Detroit Public Schools (DPS) and Beard School Staff
The staff of the Beard Elementary school feels positively about the construction.
Michigan Department of Environmental Quality (MDEQ)
Environmental Justice Group
The new Beard elementary school construction site is only five blocks away from the old school. They are both in the zip code 48209 of southwest Detroit, and in census tract 5238 (U.S. Bureau of the Census, 2000). The total population of the area is 5,480. Seventy-two percent of the neighborhood’s population, 3,953 people, are white, this number includes an unknown number of white-Hispanics. Blacks make up only eight percent of the area’s population (423 people), American Indian Eskimo or Aleut make up two percent (101 people), and people classified as other make up 18% of the neighborhood’s population (1,000 people). The category Hispanic on the 1990 census data for tract 5238 does not differentiate race as determined by skin color. The total Hispanic population is 1,532 people, or 28%. People who consider themselves Hispanic are incorporated into the total numbers of the other racial groups above. The total minority population of the census tract, including all of those in the racial categories classified under Hispanic is 3,056 people, or approximately 56% (U.S. Bureau of the Census, 2000).
Minorities are over represented in the Beard Elementary school neighborhood.
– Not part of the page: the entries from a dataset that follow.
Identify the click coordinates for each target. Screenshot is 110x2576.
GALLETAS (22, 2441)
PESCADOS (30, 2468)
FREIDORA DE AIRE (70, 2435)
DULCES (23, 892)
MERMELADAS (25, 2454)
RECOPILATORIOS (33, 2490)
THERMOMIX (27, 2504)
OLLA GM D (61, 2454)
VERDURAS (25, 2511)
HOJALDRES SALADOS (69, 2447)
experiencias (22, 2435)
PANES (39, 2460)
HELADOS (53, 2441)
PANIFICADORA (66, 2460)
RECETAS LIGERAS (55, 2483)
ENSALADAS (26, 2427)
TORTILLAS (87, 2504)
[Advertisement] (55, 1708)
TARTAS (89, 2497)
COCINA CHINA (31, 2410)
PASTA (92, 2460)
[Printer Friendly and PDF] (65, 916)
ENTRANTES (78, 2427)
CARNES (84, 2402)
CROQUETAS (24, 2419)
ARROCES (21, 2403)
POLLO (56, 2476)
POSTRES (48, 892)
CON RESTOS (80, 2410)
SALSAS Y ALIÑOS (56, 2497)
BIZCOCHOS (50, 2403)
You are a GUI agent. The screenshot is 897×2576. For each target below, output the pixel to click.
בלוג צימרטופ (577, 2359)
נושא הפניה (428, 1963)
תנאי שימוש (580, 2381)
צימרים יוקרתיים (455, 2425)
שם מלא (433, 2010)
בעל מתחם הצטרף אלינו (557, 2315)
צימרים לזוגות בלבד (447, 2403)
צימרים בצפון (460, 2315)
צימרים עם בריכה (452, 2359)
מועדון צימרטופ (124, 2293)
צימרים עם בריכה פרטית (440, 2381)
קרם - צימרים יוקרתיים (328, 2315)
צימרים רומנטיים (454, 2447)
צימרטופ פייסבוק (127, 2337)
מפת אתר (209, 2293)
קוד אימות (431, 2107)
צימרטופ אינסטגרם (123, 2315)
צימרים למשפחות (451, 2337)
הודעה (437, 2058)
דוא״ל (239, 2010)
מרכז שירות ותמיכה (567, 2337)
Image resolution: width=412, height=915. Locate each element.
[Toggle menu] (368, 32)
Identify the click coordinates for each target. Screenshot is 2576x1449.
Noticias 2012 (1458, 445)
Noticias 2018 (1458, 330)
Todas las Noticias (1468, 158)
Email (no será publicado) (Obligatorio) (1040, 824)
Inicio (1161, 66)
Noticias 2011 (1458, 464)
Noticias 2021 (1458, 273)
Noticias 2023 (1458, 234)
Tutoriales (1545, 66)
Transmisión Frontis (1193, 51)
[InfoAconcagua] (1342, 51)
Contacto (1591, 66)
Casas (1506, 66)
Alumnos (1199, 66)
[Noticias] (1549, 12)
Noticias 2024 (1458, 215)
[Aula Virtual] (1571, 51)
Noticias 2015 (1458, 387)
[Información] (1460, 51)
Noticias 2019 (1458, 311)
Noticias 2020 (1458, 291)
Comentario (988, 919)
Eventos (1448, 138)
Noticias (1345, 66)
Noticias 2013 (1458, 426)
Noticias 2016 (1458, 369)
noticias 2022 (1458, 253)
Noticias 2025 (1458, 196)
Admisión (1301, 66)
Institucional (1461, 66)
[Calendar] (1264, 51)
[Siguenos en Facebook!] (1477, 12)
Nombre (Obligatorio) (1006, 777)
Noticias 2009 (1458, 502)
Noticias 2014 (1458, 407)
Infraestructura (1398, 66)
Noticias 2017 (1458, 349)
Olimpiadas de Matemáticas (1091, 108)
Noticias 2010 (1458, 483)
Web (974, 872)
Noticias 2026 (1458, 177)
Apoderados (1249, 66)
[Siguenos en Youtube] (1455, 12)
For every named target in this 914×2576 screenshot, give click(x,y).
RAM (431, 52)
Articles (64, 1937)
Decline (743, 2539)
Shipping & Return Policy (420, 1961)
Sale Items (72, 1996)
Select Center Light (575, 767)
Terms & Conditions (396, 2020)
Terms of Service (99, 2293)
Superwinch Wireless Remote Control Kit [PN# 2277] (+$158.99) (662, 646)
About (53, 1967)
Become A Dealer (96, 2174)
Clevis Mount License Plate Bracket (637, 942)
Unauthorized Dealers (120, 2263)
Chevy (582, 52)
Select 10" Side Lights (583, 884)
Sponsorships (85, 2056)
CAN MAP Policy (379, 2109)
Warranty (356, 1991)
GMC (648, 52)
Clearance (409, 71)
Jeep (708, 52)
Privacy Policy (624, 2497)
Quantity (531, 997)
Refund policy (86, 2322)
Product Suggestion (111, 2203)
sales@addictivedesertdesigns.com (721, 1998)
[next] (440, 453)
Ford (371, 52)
Hispanics are especially over represented. As stated above, they made up 28 percent of the neighborhood, while on the whole, in the United States, Hispanics only made up 7 percent of the population (Timmer, 1994, 6). In addition to having a high proportion of people of color living in the area, the area is very low-income. The median income in the neighborhood is $15,057 a year. In fact, 42 percent of the population lives below the poverty level (U.S. Bureau of the Census, 2000). Nationally, 14.2 percent of the population was living under the poverty line in 1991. The median income of $15,057 is only just above the poverty level income of $13,359 that was set up by the U.S. government. Analysis suggests that the poverty level is grossly inadequate as it stands now.Back to Table of Contents
Southwest Detroit Environmental Vision (SDEV) has used many strategies to protect the children that will attend the new school. Kathy Milberg hired University of Michigan students to research the construction site’s history and requested a review of the site and funding from Wayne County Brownfield Authority (Milberg, 2000a). An environmental consultant then reviewed the site history, and the property was deemed contaminated. When SDEV found that the site was going to be used as a school rather than for industrial purposes, they began to work to educate and activate parents and community members. In mid-October 2000, approximately 25 community members attended a protest, organized by Southwest Detroit Environmental Vision, to put pressure on the DPS to clean the site adequately (Mullen, 2000). In addition, the organization filled a lawsuit to ensure that DPS lived up to their stated responsibilities. (Hood 2001)Back to Table of Contents
In the second soil analysis conducted on October 25, 2000, the levels of chemicals found at the Beard Elementary School construction site were under the New York guidelines. However, the levels found in the first round of soil analysis prompted MDEQ to suggest the removal of soil from the site. Clean up guidelines call for two feet of soil to be removed and an impermeable barrier to be set between the remaining soil and the clean soil. DPS's cleanup removed only one foot of soil and placed a barrier of crushed concrete on top of the contaminated soil. (Hickey 2003)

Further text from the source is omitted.